((

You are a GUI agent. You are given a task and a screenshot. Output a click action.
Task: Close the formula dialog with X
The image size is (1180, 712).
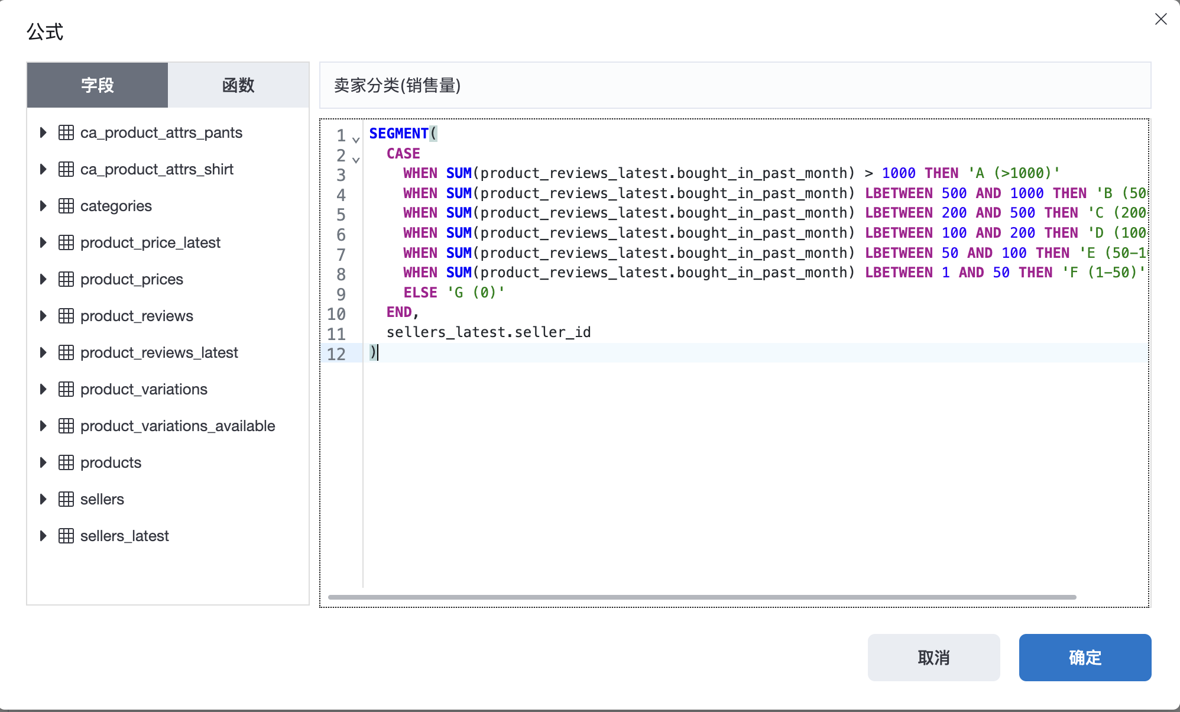1160,20
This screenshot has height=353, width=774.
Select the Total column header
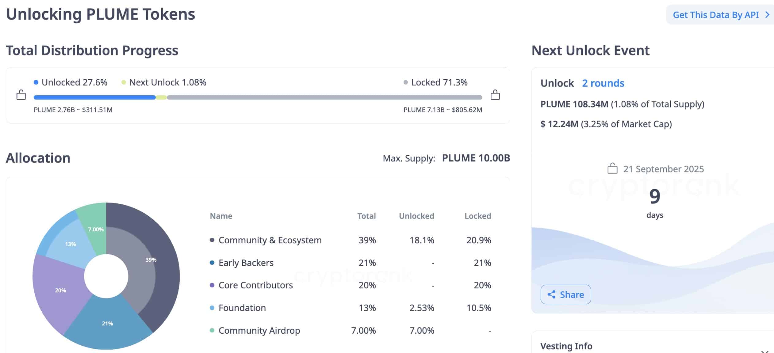367,216
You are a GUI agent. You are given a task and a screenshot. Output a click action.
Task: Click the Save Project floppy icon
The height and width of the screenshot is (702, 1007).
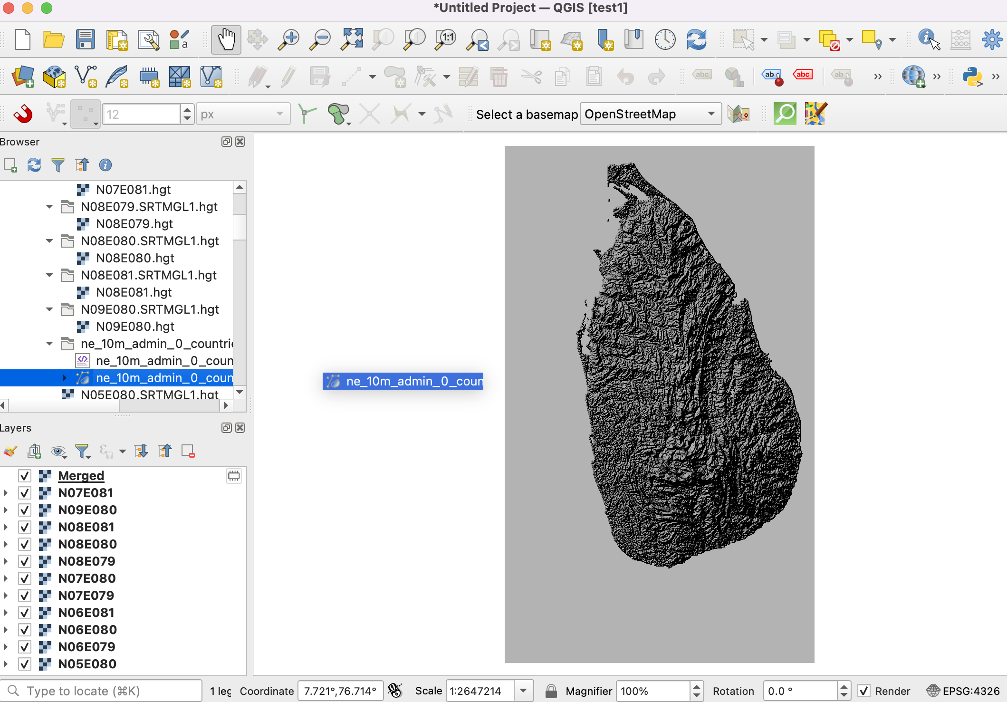click(85, 39)
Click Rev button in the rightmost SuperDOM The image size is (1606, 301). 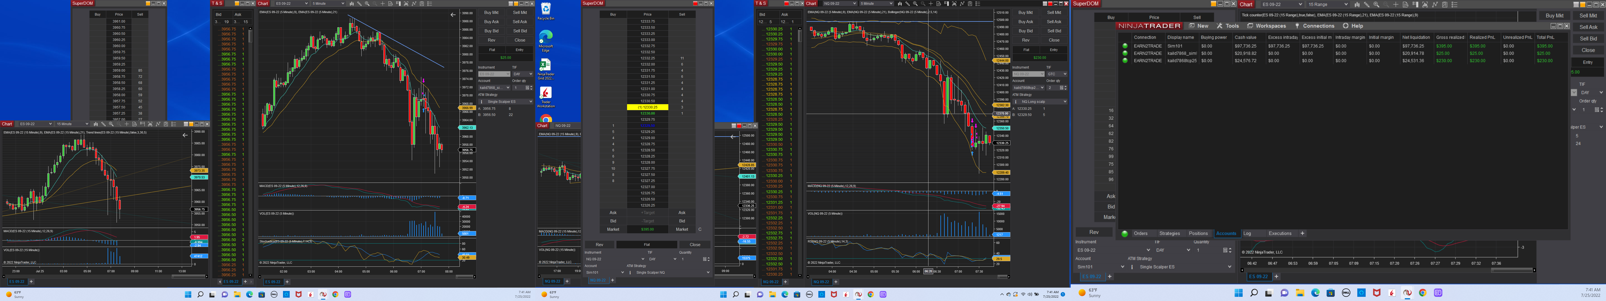pyautogui.click(x=1094, y=232)
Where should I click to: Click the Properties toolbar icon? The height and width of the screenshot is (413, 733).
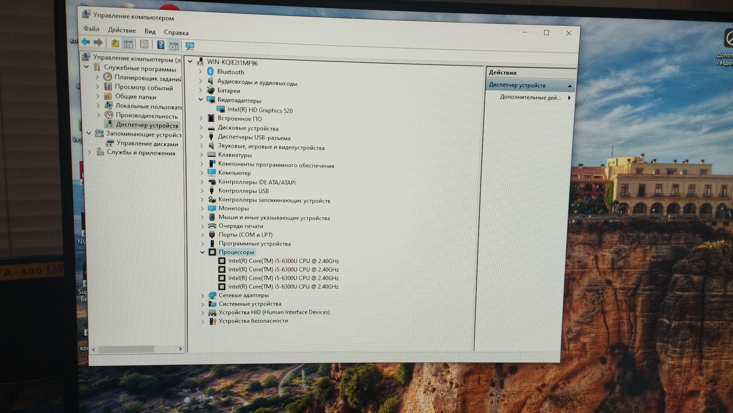144,44
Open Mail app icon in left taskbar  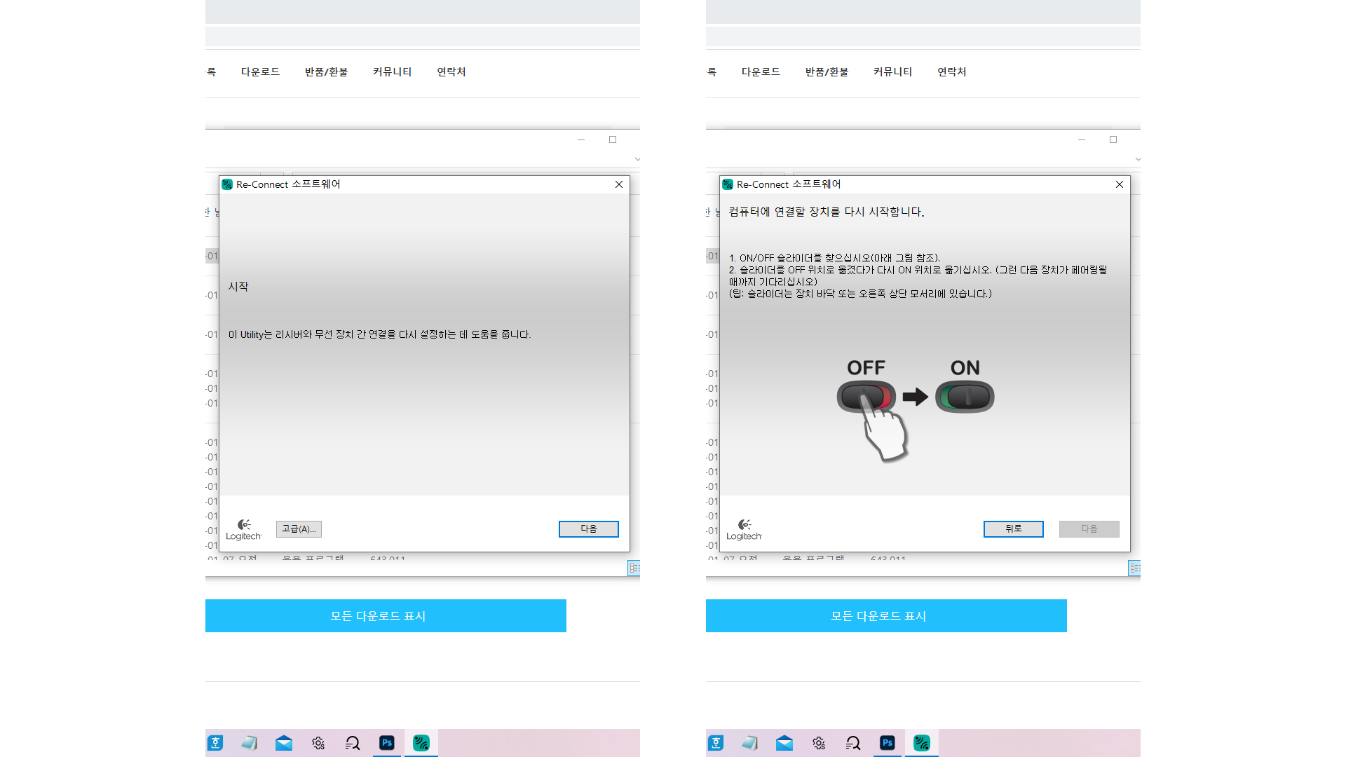(x=284, y=743)
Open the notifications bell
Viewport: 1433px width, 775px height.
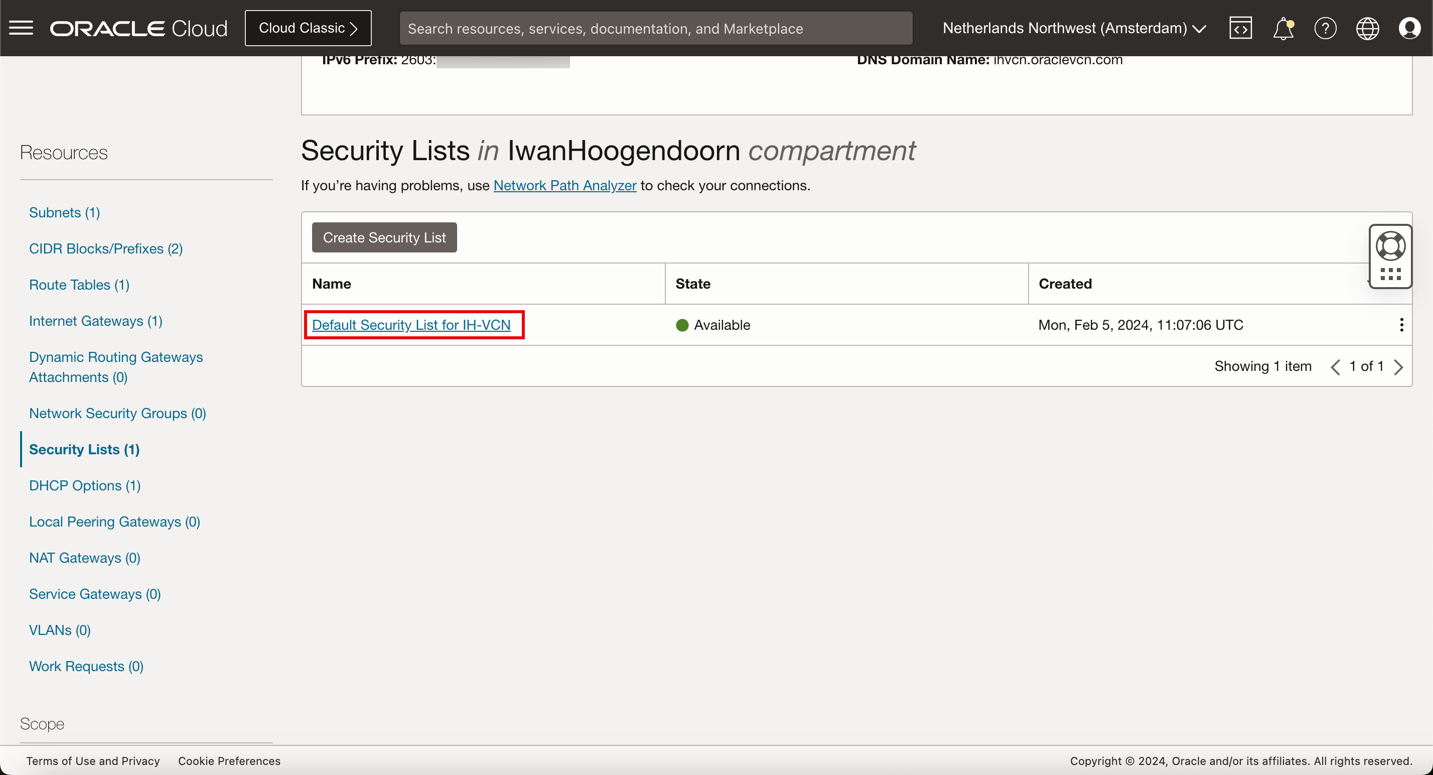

))

Exercise: Copy the entries above exactly from the line with "Open the notifications bell" down to their last line, both ends included. Do not copy any pictures.

Exercise response:
Open the notifications bell
Viewport: 1433px width, 775px height.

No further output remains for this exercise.